Maike Richter was accused.

===Funeral visitation controversy===
After Kohl's death, Richter denied Kohl's son Walter Kohl and grandchildren Johannes (son of Walter), aged 20, and Leyla Kohl (daughter of Peter Kohl and his Turkish wife Elif Sözen-Kohl), aged 15, entry to Helmut Kohl's house, the son's childhood home. Richter asked the police to tell Kohl's son and grandchildren to leave the Kohl family home when they waited outside to pay their respects to their father and grandfather. In a statement to the media, Walter Kohl accused her of "tasteless behaviour".

When Kohl's former driver, personal assistant over 46 years and close friend Eckhard Seeber wanted to sign the condolence book and Richter became aware of his presence she screamed, "Who let you in?" and ordered him to be evicted. The scene was repeated when Kohl's nephew, Harald Getrey, wanted to pay his respects to his uncle and was evicted by Richter. While Richter barred Kohl's children and grandchildren and other blood relatives from paying their respects to their father and grandfather in their own family home, she had let streams of her own friends see the body, and her friend, the former tabloid journalist Kai Diekmann, is a permanent presence "loitering" in the house, promoting Richter.

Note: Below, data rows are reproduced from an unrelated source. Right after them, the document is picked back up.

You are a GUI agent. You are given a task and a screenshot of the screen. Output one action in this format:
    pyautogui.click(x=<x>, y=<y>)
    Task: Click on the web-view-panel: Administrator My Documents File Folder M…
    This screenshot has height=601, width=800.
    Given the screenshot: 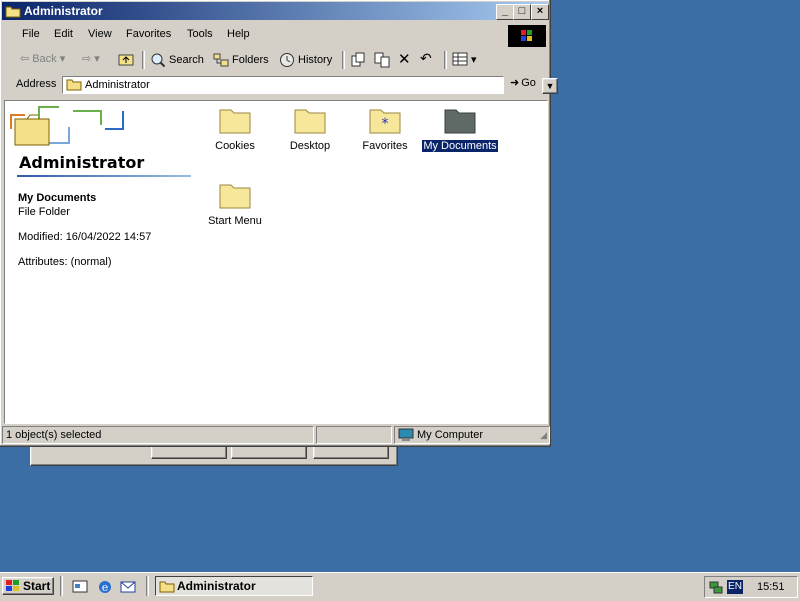 What is the action you would take?
    pyautogui.click(x=98, y=262)
    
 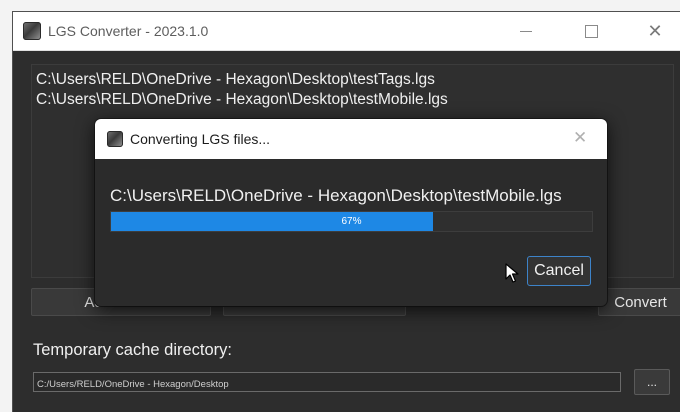 What do you see at coordinates (346, 32) in the screenshot?
I see `window-titlebar: LGS Converter - 2023.1.0 ✕` at bounding box center [346, 32].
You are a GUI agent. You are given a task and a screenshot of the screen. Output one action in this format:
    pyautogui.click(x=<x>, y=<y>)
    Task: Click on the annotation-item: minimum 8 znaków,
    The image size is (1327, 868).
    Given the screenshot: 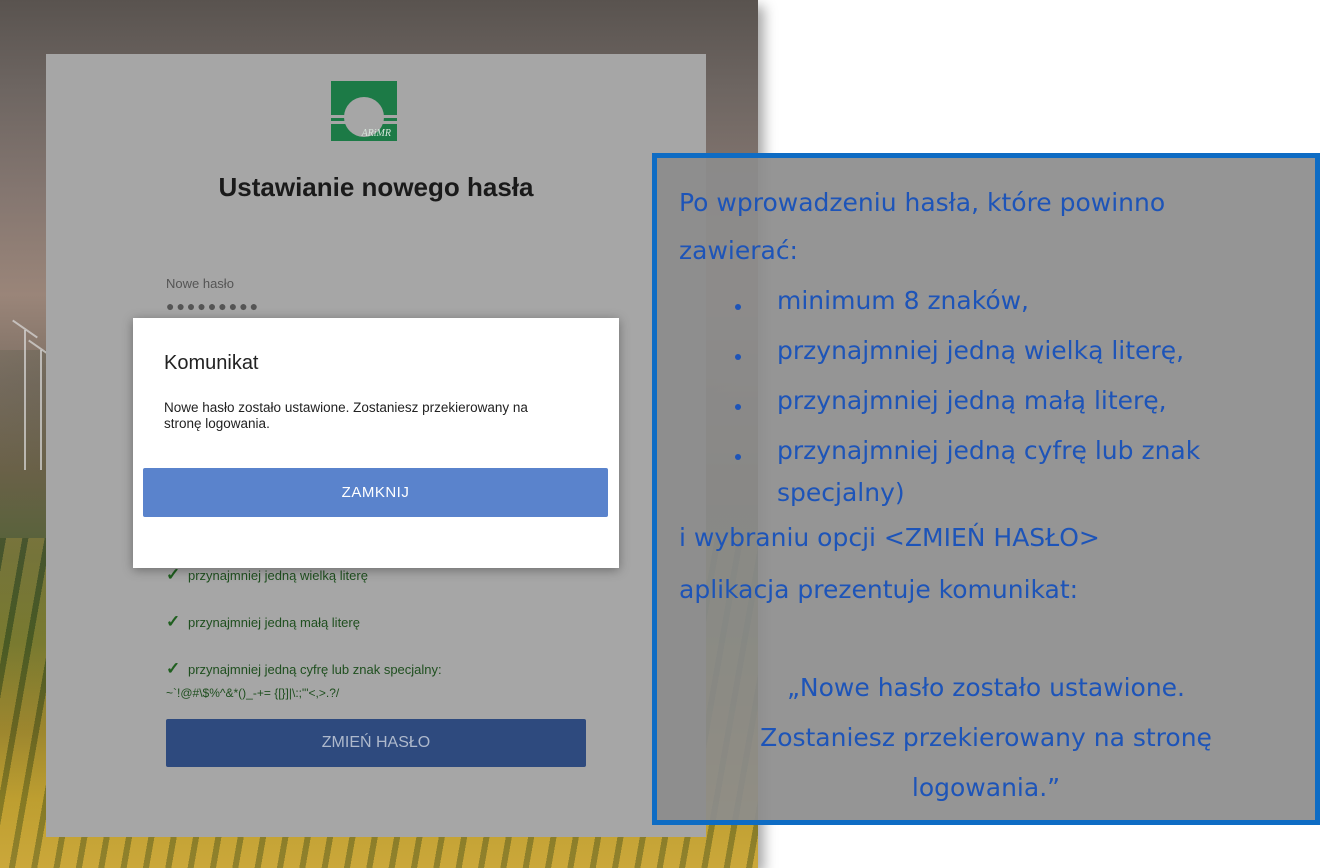 What is the action you would take?
    pyautogui.click(x=904, y=300)
    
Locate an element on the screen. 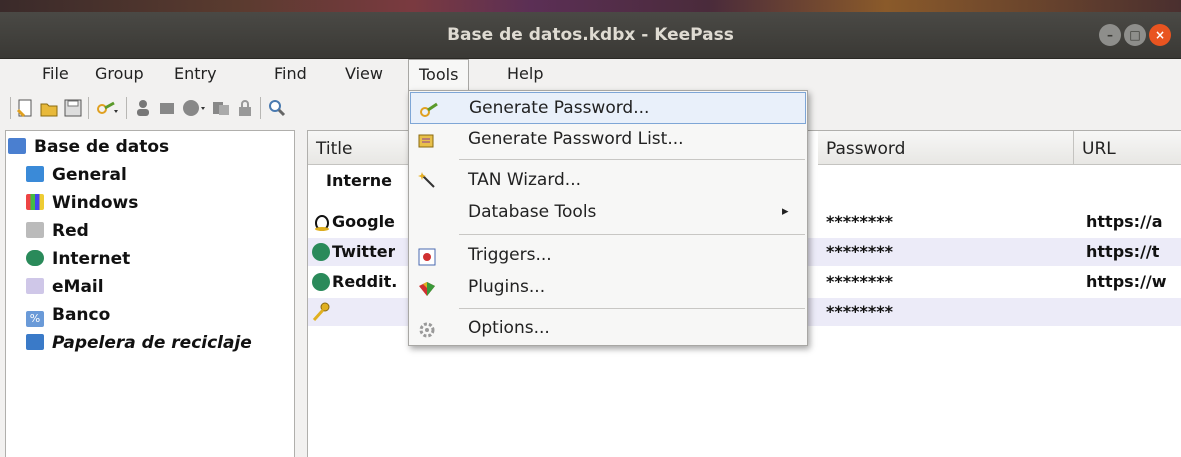  entry-title: Twitter is located at coordinates (364, 252).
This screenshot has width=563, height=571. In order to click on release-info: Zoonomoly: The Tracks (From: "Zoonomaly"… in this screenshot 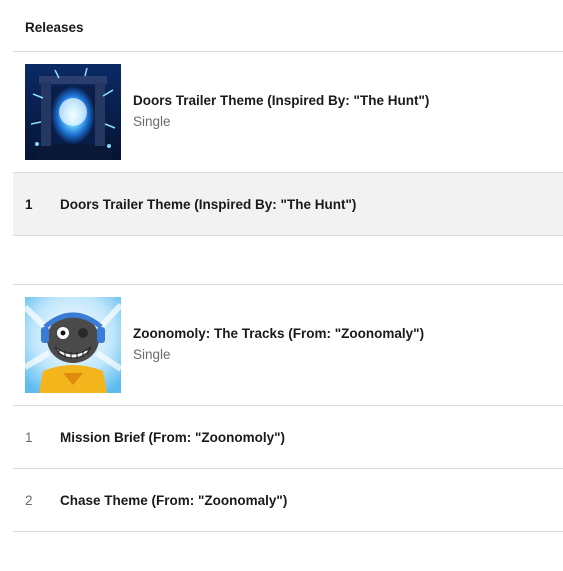, I will do `click(278, 345)`.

===Controversy over Kohl's funeral===

Richter was criticized for trying to take full control of Kohl's funeral. Richter declined a national memorial ceremony in Germany, trying to prevent Chancellor Angela Merkel from speaking at the ceremony in Strasbourg allegedly out of spite for Angela Merkel. Instead, Richter wanted the controversial Hungarian Prime Minister Viktor Orbán, who has fiercely criticized Merkel's refugee policy, to speak; she only relented when told it would cause a scandal.

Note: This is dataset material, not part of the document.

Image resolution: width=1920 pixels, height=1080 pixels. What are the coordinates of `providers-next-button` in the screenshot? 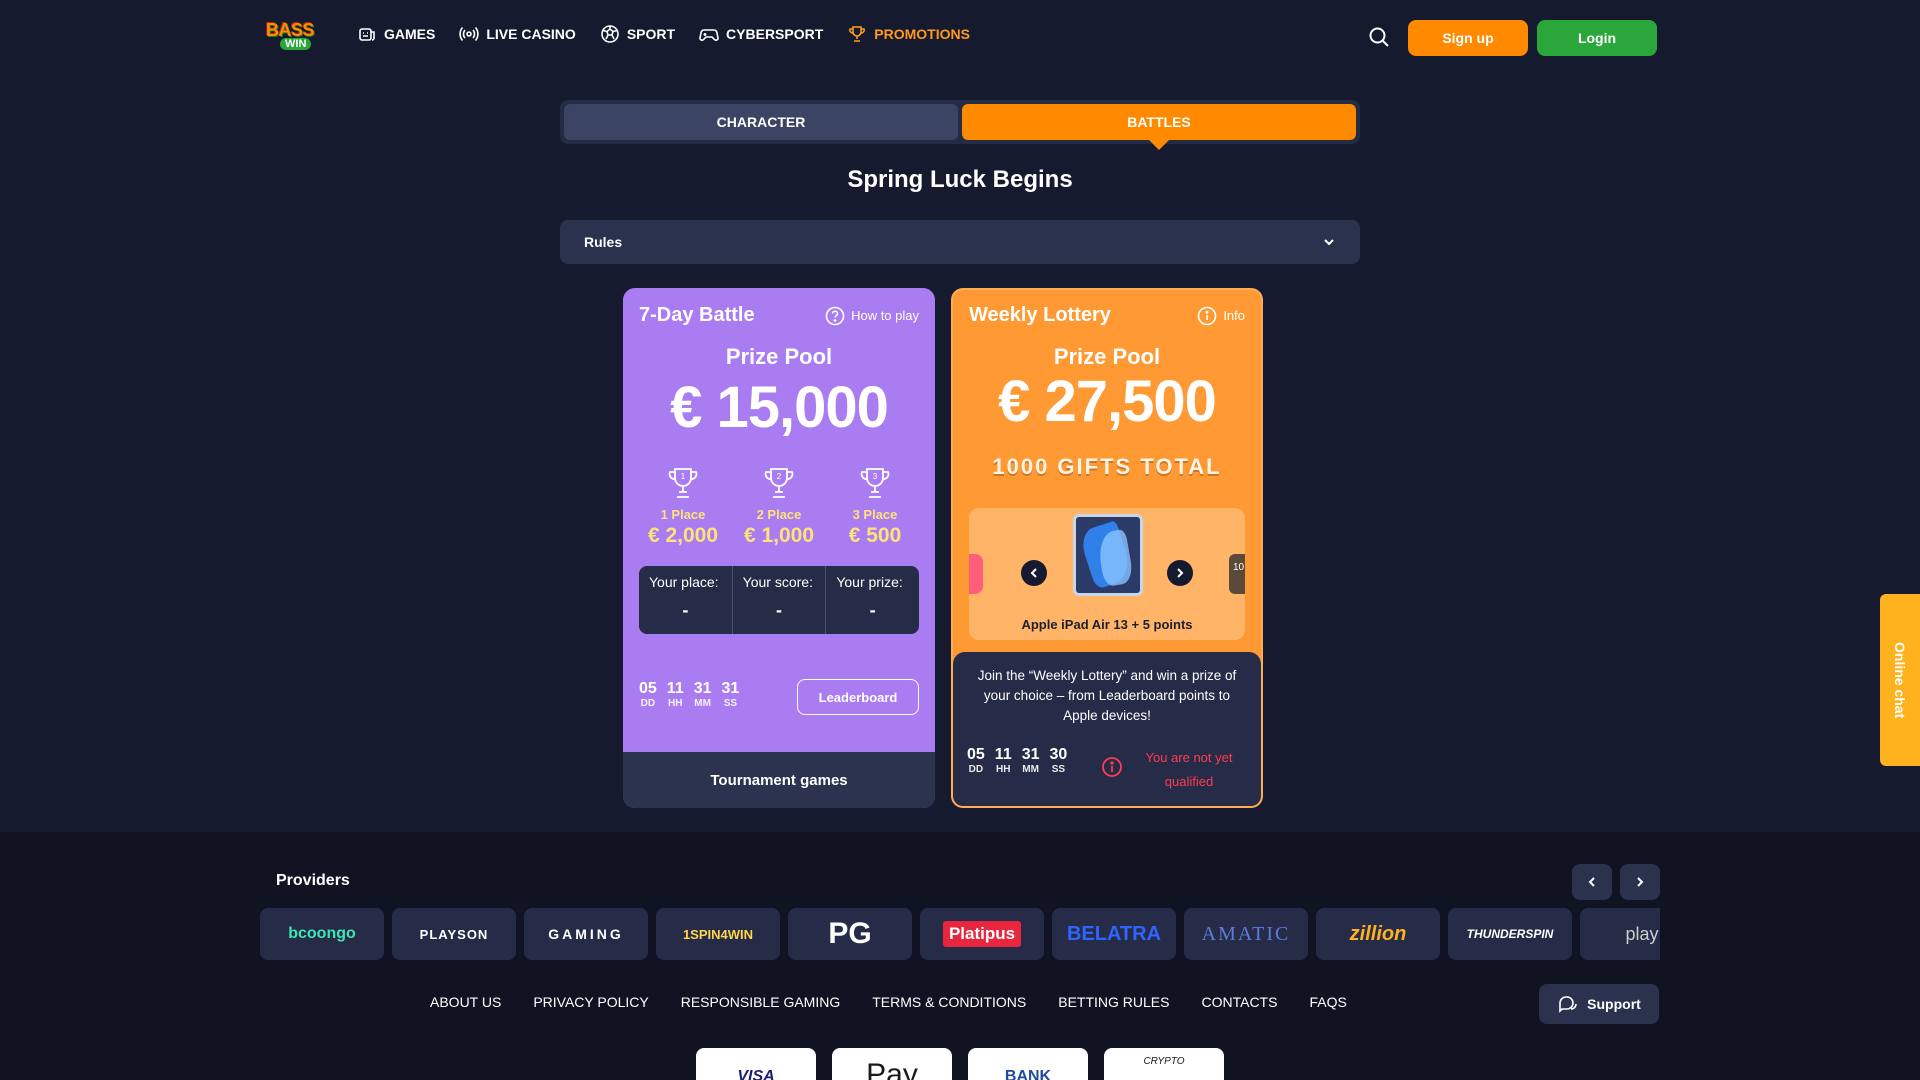 It's located at (1640, 882).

Reuters noted that "many questioned whether it was really an increasingly frail Kohl who was close to Orbán, a nativist critic of Merkel's open-doors refugee policy" or whether it was actually Richter. Richter's attempt to control the European Union ceremony was criticized in a speech by the President of the Bundestag Norbert Lammert, where he said that "with all due respect, the way and the place in which this outstanding political lifetime achievement ... is honoured are more than a family affair." Deutsche Welle noted that "in this case, the word 'family' refers to one person", Maike Kohl-Richter.

Walter Kohl called the funeral plans unworthy of Kohl's legacy, and called for an act of state in Berlin as desired by most German politicians, and proposed it could take place in front of the Brandenburg Gate.

The entire Kohl family boycotted Helmut Kohl's funeral and all of the related ceremonies.